すなわち、PTSDとは、外傷体験の過剰な想起と想起困難、精神的過敏性と活動性鈍化という相反した症候群の複合であり、性格上の問題と見紛うような社会との関係性の変質をきたしうる病態であると要約される。
マックスの発言や行動には、上記の診断基準に該当する症候が、これでもかというくらいにちりばめられている。全篇に通底しているのは解離症状と再体験症状(あるいは外傷の再演)である。
冒頭のシーン、乳児を抱えてトウモロコシ畑を歩いていくマックスの表情の乏しさは感情麻痺(numbing)そのものである。後の回想の中で、激しく揺れる機中を微笑さえ浮かべて平然と席を移動する様子は、周トラウマ期解離(peri-traumatic dissociation)と呼ばれる症候が生じているゆえであろう。この外傷只中の解離症状は体験途上の本人の苦痛を軽減するが、後にPTSDを発症させやすい条件の一つといわれている。
また、航空会社と賠償交渉を有利にすすめるための証言を集めようと躍起になる弁護士に対して、「嘘はつきたくない」と頑固に主張するのはマックスの元来の人柄から了解できる部分もあるが、同じ事故機に乗り死に別れることになった同僚ジェフの妻の心情に共感し損なって自説を曲げないあり方は、感情麻痺の一型といえるかもしれない。表題の「フィアレス」とはまさに感情の解離の結果であると考えざるを得ないだろう。
しかしことはそう単純ではない。ひっきりなしに車が往来する道路を平然と(のように見える)横切ったり、弁護士と口論の後屋上に駆け上り、ビルの突端に立って目が眩むような何十メートルも下の道路を見下ろしながら飛び跳ねてみたりするマックスの無謀な行動は、解離症状のために恐怖感を失ったがためだけに生じた行動であろうか。

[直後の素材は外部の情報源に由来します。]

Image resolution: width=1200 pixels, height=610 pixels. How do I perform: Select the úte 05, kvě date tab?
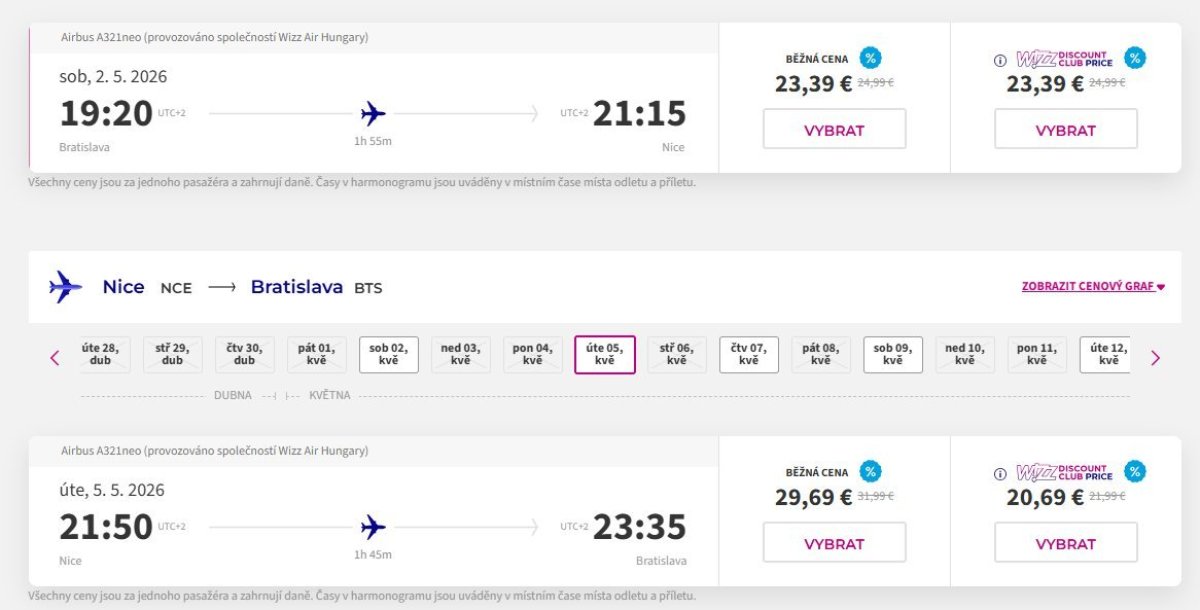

以前のマックスは飛行機嫌いの高所恐怖症者でもあった。映像では、マックスが苦悩し(ここまでのところ彼の苦悩の本質は明らかにされていないが)、逡巡し、しかしあえて(何かを決意したかのように)ビルの縁に上ったように見える。誰にも言わないがマックスは、単に解離症状に浸透されていただけではなく、襲い来る恐怖心を何とかして鎮め、克服しようとしていたにちがいない。「大丈夫、こわくなんかない、ほら、カミサマだって僕のことを殺せやしないんだ。マックス、おまえは大した勇者だ」そんなふうにマックスは自分に繰り返し言い聞かせ、湧き上がる恐怖心をコントロールしようと試みていたのではないだろうか。傷ついた状況をもう一度「やり直す」ようなマックスの振る舞いは、能動的な再体験(再演)を通じて自己制御感を取り戻そうとしているかに見える。外傷体験による解離症状の力を借りて、マックスはこのような無謀な行動を次々と成し遂げ、奇妙な平静を克ち得るのである。
しかし、それでマックスが癒されたわけではない。